= Work order =
Could you reproduce, exactly as written, every line from the one containing "hier klicken (264, 2334)" through the last line of the records, and nothing else?

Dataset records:
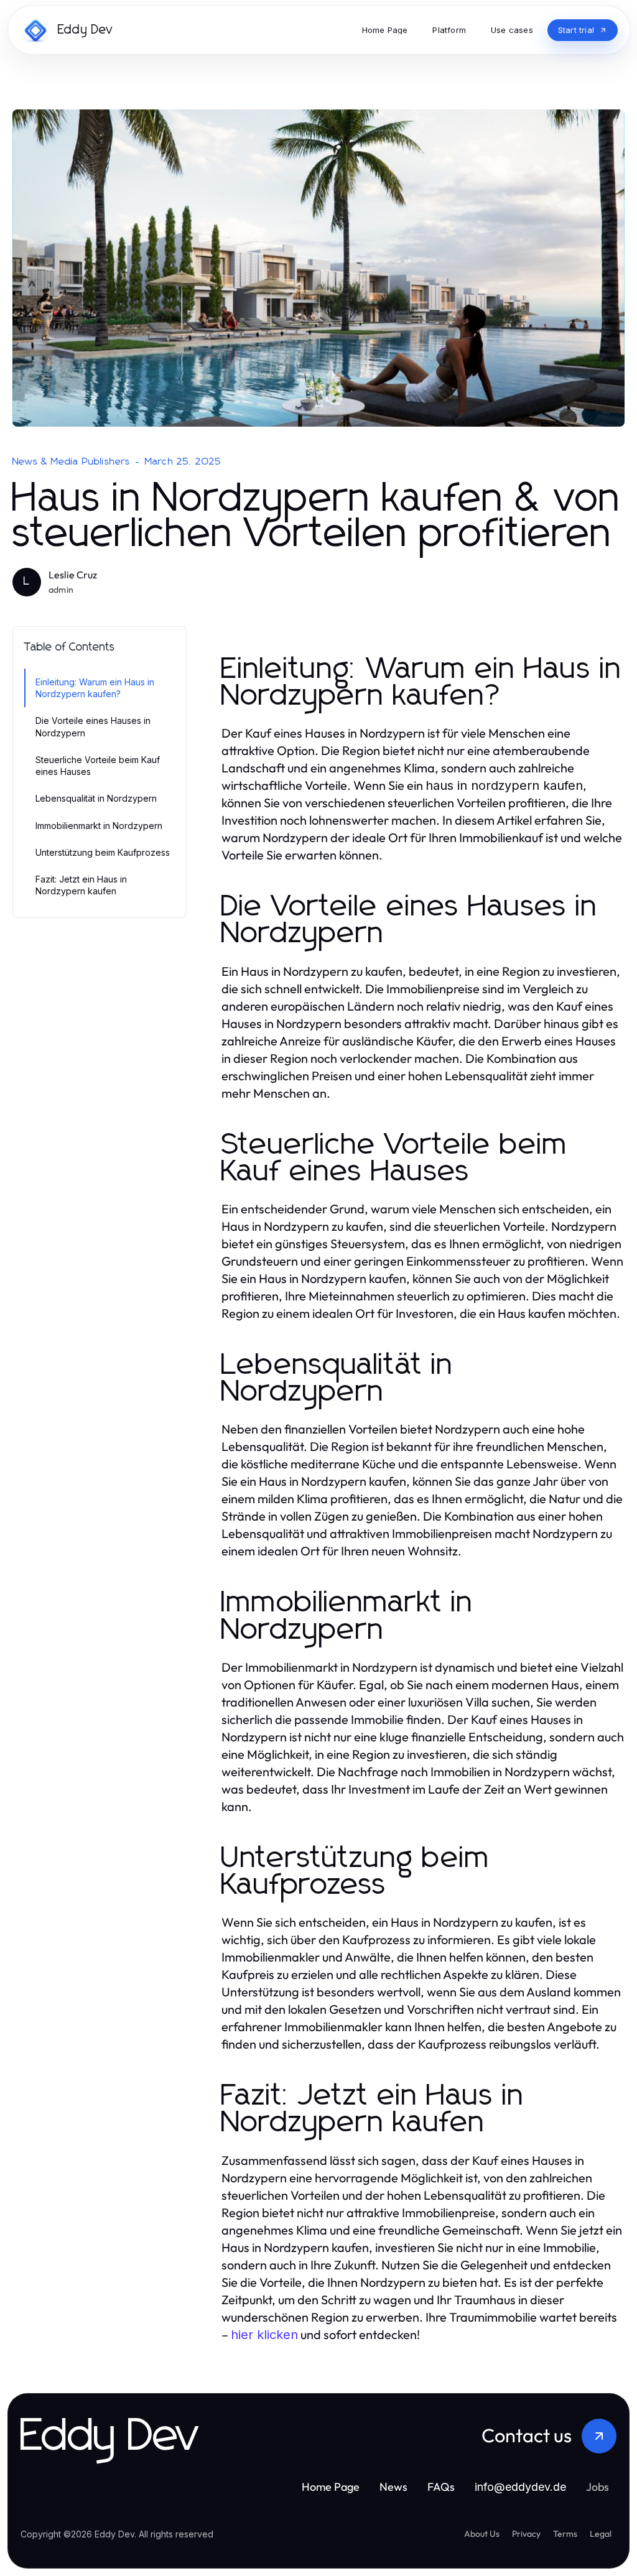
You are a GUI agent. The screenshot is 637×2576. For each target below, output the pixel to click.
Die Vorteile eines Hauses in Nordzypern (93, 726)
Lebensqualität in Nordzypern (96, 798)
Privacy (526, 2533)
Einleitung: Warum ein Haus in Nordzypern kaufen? (94, 688)
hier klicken (264, 2334)
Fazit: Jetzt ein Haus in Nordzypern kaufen (81, 885)
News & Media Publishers (71, 461)
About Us (482, 2533)
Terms (565, 2533)
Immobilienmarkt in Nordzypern (98, 825)
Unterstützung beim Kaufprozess (102, 852)
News (393, 2487)
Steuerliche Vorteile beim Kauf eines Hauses (97, 765)
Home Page (331, 2487)
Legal (600, 2533)
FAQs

= Result of this task =
hier klicken (264, 2334)
Fazit: Jetzt ein Haus in Nordzypern kaufen (81, 885)
News & Media Publishers (71, 461)
About Us (482, 2533)
Terms (565, 2533)
Immobilienmarkt in Nordzypern (98, 825)
Unterstützung beim Kaufprozess (102, 852)
News (393, 2487)
Steuerliche Vorteile beim Kauf eines Hauses (97, 765)
Home Page (331, 2487)
Legal (600, 2533)
FAQs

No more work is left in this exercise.